Tuesday, March 29, 2011

The Tiger's Essential KUC guide to Raving with Cliques

An age old tradition of Kisii Uni is that folks tend to eat in cliques, walk in cliques, shag in cliques, shit in cliques and do just about everything else in cliques. They also rave in cliques.

So here is a manual I wish I had a couple of months back:

Chomba & Associates
Consists of Chomba na Wacoasti kadhaa. Usually drama free. Their poison of choice varies but they usually do Viceroy, beers and generally whatever their dates be partaking of. Lots of chickas always be hanging around their table. Generally steer clear of pub drama.

Rave with them when: Your grasp of Coastal Swa is above par and you want to get laid

Fred, Keter,Robbie & Associates a.k.a Walevi wa Kayole
Allsopps,Ng'ang'o,Pilsner na kadhalika. I mean these folks will drink anything and I mean anything to get high.
Usually carrying 14 pints of Naps in their bellies. Generally never walk away from a Pub Brawl

Rave with them when: Your life is in mortal danger, you have a terminal illness and you "don't care"

Data extract >>
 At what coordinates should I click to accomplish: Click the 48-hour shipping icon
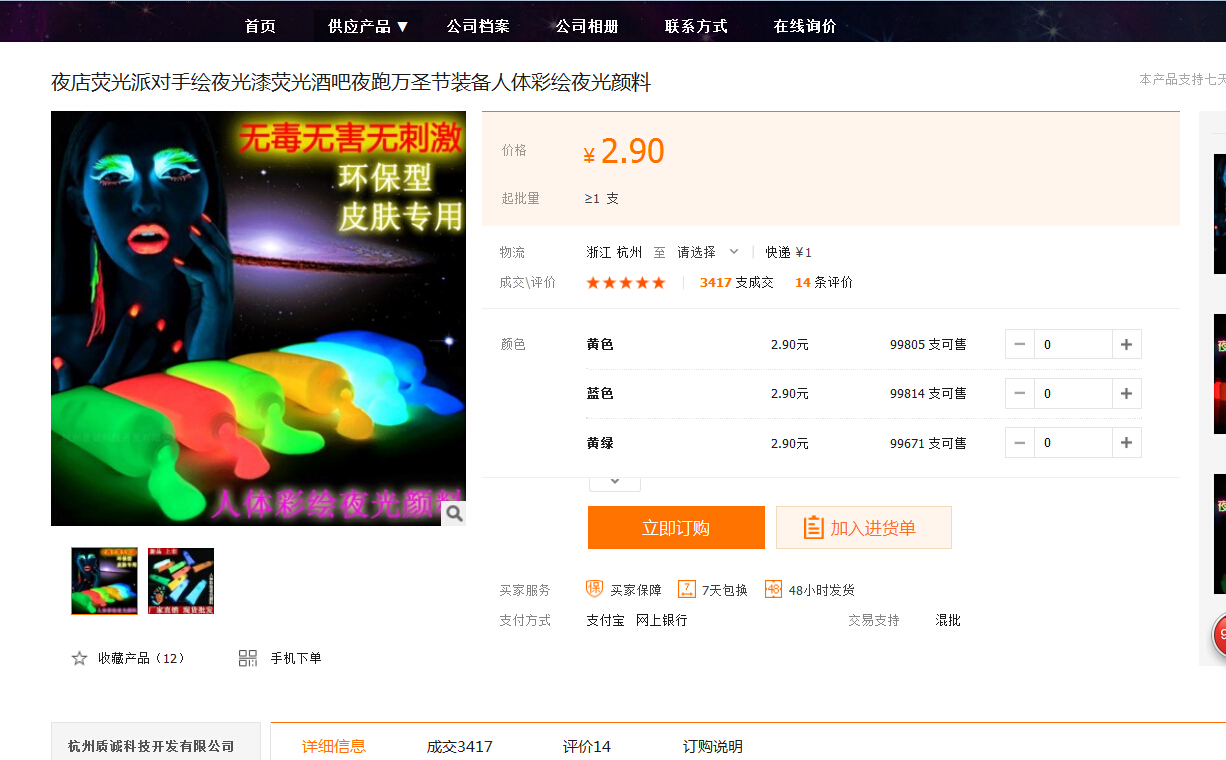[773, 589]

Written tasks >>
a - Translate this sentence from the clique guide into Spanish: "So here is a manual I wish I had a couple of months back:"
b - Reproduce word for word the part of the clique guide that opens with the words containing "Rave with them when: Your grasp" and closes with "to get high.".
The listing is separate from the clique guide and unrelated to it.

Solution set >>
a - Así que aquí tienes un manual que ojalá hubiera tenido hace un par de meses:

b -
Rave with them when: Your grasp of Coastal Swa is above par and you want to get laid

Fred, Keter,Robbie & Associates a.k.a Walevi wa Kayole
Allsopps,Ng'ang'o,Pilsner na kadhalika. I mean these folks will drink anything and I mean anything to get high.